Referencing our 5 factors, ease, speed, and consumer behaviour are the most important here. With a mobile-friendly site, the user experience should be eased as they find what they are looking for with little trouble. Shifts in consumer behaviour have seen patience dwindle as our users expect a fast site with easy access to information. This means if your site is slow loading and not optimised for mobiles, your customer experience offering will be very poor.

Yes it is time consuming to do and yes it may cost you to outsource this. But Primark spent £70 million on their project so allocating a small amount of your budget to this is hardly unreasonable.

Stay up to date with your industry

When a firm holds a sustainable competitive advantage, it has something which no other firm can replicate. This can be gained through routes such as patents, trademarks or government regulations for example.

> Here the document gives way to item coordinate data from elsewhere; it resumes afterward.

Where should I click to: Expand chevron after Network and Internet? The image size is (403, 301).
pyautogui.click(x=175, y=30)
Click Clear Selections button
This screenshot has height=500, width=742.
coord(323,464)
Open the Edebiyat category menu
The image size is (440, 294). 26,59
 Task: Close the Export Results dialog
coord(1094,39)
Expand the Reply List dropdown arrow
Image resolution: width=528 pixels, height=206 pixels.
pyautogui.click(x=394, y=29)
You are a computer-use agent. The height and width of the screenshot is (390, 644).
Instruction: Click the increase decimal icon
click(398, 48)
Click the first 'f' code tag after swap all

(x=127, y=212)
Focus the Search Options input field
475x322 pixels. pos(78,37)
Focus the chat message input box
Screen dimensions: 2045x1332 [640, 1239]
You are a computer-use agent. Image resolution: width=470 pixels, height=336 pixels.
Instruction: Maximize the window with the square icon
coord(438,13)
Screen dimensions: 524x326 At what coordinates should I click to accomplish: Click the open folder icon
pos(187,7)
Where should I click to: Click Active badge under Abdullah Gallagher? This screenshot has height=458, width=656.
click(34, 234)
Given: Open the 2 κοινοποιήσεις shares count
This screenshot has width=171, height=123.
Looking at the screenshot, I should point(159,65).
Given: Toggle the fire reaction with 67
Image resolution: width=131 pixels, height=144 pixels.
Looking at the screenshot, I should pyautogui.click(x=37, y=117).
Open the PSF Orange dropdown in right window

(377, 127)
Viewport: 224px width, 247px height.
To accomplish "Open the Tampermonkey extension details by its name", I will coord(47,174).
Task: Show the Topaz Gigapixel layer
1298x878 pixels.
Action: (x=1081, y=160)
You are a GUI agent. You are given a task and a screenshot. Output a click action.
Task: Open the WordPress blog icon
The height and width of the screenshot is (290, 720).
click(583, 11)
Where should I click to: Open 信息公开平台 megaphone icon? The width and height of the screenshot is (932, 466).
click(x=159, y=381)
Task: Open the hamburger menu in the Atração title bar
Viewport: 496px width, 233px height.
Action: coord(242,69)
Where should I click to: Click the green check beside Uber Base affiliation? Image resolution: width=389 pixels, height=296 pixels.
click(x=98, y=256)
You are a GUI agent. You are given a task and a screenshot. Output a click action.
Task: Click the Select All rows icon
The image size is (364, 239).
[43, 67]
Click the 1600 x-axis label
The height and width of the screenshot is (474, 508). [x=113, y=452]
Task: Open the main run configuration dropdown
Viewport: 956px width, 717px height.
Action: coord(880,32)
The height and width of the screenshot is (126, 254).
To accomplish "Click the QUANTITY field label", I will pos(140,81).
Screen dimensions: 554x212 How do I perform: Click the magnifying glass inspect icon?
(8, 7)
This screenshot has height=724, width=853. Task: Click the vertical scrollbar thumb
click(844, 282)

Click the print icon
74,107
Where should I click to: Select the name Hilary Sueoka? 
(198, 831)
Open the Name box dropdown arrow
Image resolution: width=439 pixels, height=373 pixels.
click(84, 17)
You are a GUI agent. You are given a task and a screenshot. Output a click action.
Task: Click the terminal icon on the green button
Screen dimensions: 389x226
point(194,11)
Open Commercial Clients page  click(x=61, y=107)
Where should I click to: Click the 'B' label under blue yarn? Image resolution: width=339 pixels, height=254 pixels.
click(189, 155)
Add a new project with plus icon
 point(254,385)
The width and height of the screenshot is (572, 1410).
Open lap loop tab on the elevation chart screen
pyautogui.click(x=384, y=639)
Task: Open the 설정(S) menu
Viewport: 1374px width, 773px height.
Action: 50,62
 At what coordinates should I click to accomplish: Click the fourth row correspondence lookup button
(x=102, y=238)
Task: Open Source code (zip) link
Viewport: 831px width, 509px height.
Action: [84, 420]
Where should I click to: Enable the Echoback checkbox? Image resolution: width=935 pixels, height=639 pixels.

Creating an excellent customer experience may give you a competitive advantage, but sadly it is not enough to make it a sustainable one. In fact, most firms do not hold a sustainable competitive advantage. This means most advantages which firms hold can be replicated by competitors, probably even better than they are currently doing it.

Despite this not being ideal news, the concept gives you one silver lining. It means that although your competitors can replicate your activity, you also have the ability to take their ideas and do them better.

Keeping up to date with industry trends and competitor activity is the last lesson in customer experience marketing for today. It is what kept Primark going and what led to the failure of Kodak, Nokia and Blockbusters. To do this, we need to stay aware of our close and narrow competitors.

Analyse industry trends, competitors and changes in consumer behaviour on a regular basis. If you don’t you will fail to understand competitor activity whilst they continue to use your ideas. If you do, you will have the ability to continuously adapt your customer experience strategy for things like featured snippets, chatbots, internal linking and mobile usage.

This, in turn, will sustain you the competitive advantage you need to survive.